[Start of section]
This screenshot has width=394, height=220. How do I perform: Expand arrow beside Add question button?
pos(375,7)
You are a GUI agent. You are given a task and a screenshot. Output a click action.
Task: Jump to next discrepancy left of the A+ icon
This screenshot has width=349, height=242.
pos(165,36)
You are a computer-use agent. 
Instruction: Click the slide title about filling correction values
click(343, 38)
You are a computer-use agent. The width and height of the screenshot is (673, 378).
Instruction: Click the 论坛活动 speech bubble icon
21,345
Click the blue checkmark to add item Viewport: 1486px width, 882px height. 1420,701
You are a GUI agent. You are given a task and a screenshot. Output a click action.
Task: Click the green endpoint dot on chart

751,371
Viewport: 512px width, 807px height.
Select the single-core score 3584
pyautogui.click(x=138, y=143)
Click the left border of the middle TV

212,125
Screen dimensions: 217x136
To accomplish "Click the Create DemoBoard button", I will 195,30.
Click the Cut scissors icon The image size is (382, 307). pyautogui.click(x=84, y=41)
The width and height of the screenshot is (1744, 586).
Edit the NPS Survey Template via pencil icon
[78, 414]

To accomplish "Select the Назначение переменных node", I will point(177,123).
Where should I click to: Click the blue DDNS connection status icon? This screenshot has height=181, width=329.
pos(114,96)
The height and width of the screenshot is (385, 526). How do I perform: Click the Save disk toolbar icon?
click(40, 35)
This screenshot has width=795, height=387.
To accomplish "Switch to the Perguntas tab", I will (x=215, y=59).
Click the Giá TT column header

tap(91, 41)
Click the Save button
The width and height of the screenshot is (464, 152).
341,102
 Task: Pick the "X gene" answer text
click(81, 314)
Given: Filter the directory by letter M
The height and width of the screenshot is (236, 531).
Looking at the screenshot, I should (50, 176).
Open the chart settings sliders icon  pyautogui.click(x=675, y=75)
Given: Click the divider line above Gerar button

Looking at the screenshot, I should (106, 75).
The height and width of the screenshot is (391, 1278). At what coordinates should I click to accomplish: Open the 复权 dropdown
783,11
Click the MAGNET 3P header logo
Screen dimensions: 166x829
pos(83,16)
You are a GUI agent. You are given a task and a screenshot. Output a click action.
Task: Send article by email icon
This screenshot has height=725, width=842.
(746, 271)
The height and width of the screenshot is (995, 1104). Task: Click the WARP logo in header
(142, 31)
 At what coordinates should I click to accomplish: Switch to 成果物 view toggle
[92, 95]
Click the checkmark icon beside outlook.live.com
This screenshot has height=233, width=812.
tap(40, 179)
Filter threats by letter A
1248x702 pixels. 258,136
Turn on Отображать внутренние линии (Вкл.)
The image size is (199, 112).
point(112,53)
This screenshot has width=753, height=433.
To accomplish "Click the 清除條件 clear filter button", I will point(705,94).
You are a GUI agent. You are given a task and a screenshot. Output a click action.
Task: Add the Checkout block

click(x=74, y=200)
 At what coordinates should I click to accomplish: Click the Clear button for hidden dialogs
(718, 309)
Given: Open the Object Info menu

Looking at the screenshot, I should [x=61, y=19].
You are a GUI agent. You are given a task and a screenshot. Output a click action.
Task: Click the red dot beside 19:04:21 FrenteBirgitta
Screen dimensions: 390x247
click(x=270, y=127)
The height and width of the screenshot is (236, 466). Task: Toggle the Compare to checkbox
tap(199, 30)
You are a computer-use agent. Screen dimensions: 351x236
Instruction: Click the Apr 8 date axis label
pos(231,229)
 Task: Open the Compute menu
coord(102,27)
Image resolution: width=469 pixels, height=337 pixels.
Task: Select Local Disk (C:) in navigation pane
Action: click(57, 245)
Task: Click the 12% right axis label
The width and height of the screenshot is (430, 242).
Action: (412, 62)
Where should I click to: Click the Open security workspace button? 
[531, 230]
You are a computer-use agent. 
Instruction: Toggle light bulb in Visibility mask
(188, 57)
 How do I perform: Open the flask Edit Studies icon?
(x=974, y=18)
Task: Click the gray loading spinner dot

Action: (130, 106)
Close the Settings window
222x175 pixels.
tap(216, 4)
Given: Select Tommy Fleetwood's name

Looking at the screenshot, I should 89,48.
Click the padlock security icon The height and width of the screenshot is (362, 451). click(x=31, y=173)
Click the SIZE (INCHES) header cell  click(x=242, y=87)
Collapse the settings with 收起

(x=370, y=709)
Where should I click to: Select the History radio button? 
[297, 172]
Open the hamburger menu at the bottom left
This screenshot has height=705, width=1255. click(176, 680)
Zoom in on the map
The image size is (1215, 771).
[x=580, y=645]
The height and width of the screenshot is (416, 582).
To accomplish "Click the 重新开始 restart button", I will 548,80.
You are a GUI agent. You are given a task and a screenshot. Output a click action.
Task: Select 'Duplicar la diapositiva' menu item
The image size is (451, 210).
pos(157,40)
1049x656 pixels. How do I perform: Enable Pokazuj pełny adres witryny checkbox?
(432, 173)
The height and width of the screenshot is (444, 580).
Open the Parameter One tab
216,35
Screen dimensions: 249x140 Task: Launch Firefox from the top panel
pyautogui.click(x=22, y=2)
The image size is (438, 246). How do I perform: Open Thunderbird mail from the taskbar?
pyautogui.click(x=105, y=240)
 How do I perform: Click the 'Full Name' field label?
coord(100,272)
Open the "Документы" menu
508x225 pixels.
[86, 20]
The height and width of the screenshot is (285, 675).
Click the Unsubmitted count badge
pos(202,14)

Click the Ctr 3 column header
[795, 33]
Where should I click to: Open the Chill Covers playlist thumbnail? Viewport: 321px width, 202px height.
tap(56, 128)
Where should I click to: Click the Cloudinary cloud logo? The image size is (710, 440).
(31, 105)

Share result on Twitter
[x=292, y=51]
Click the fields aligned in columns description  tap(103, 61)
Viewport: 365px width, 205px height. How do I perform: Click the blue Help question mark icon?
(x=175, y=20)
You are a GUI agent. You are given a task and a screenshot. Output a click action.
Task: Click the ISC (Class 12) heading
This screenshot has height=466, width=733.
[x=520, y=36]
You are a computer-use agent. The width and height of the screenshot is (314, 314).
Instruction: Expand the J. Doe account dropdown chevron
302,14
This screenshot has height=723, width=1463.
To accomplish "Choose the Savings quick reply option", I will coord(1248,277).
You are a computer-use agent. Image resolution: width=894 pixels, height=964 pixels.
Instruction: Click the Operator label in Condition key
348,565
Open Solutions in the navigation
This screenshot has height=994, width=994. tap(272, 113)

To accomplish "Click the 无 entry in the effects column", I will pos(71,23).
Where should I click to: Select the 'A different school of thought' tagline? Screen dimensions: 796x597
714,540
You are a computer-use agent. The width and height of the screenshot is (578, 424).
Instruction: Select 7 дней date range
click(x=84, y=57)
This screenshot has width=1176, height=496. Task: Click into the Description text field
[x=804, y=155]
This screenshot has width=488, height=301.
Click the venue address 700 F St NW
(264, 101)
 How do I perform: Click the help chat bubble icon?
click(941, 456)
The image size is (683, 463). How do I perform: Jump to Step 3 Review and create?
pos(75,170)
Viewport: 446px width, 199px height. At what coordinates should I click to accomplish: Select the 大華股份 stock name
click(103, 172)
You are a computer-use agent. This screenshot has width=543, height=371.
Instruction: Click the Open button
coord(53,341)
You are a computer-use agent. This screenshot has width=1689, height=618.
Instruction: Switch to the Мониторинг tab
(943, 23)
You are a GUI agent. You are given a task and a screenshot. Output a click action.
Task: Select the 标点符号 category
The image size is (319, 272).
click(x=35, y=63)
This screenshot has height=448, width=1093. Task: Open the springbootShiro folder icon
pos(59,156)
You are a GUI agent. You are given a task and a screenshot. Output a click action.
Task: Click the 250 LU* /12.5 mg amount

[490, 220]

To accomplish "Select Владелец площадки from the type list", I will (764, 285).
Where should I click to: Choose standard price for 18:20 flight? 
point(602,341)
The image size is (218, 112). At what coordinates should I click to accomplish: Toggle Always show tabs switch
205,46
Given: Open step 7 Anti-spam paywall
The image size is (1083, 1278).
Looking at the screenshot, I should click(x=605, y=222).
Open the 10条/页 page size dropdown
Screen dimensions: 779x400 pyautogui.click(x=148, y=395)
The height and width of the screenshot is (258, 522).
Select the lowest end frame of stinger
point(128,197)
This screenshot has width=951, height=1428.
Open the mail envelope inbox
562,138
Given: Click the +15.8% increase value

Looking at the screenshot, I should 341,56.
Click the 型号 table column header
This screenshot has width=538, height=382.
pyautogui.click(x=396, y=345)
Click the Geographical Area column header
[End of section]
Task instructions
In your reply, restate exactly the lines from the start of the records above through the line holding "Open the chart", including both, and nothing else.

Result for this exercise
This screenshot has width=394, height=220. How do I perform: Expand arrow beside Add question button?
pos(375,7)
You are a GUI agent. You are given a task and a screenshot. Output a click action.
Task: Jump to next discrepancy left of the A+ icon
This screenshot has width=349, height=242.
pos(165,36)
You are a computer-use agent. 
Instruction: Click the slide title about filling correction values
click(343, 38)
You are a computer-use agent. The width and height of the screenshot is (673, 378).
Instruction: Click the 论坛活动 speech bubble icon
21,345
Click the blue checkmark to add item Viewport: 1486px width, 882px height. 1420,701
You are a GUI agent. You are given a task and a screenshot. Output a click action.
Task: Click the green endpoint dot on chart

751,371
Viewport: 512px width, 807px height.
Select the single-core score 3584
pyautogui.click(x=138, y=143)
Click the left border of the middle TV

212,125
Screen dimensions: 217x136
To accomplish "Click the Create DemoBoard button", I will 195,30.
Click the Cut scissors icon The image size is (382, 307). pyautogui.click(x=84, y=41)
The width and height of the screenshot is (1744, 586).
Edit the NPS Survey Template via pencil icon
[78, 414]

To accomplish "Select the Назначение переменных node", I will point(177,123).
Where should I click to: Click the blue DDNS connection status icon? This screenshot has height=181, width=329.
pos(114,96)
The height and width of the screenshot is (385, 526). How do I perform: Click the Save disk toolbar icon?
click(40, 35)
This screenshot has width=795, height=387.
To accomplish "Switch to the Perguntas tab", I will (x=215, y=59).
Click the Giá TT column header

tap(91, 41)
Click the Save button
The width and height of the screenshot is (464, 152).
341,102
 Task: Pick the "X gene" answer text
click(81, 314)
Given: Filter the directory by letter M
The height and width of the screenshot is (236, 531).
Looking at the screenshot, I should (50, 176).
Open the chart settings sliders icon  pyautogui.click(x=675, y=75)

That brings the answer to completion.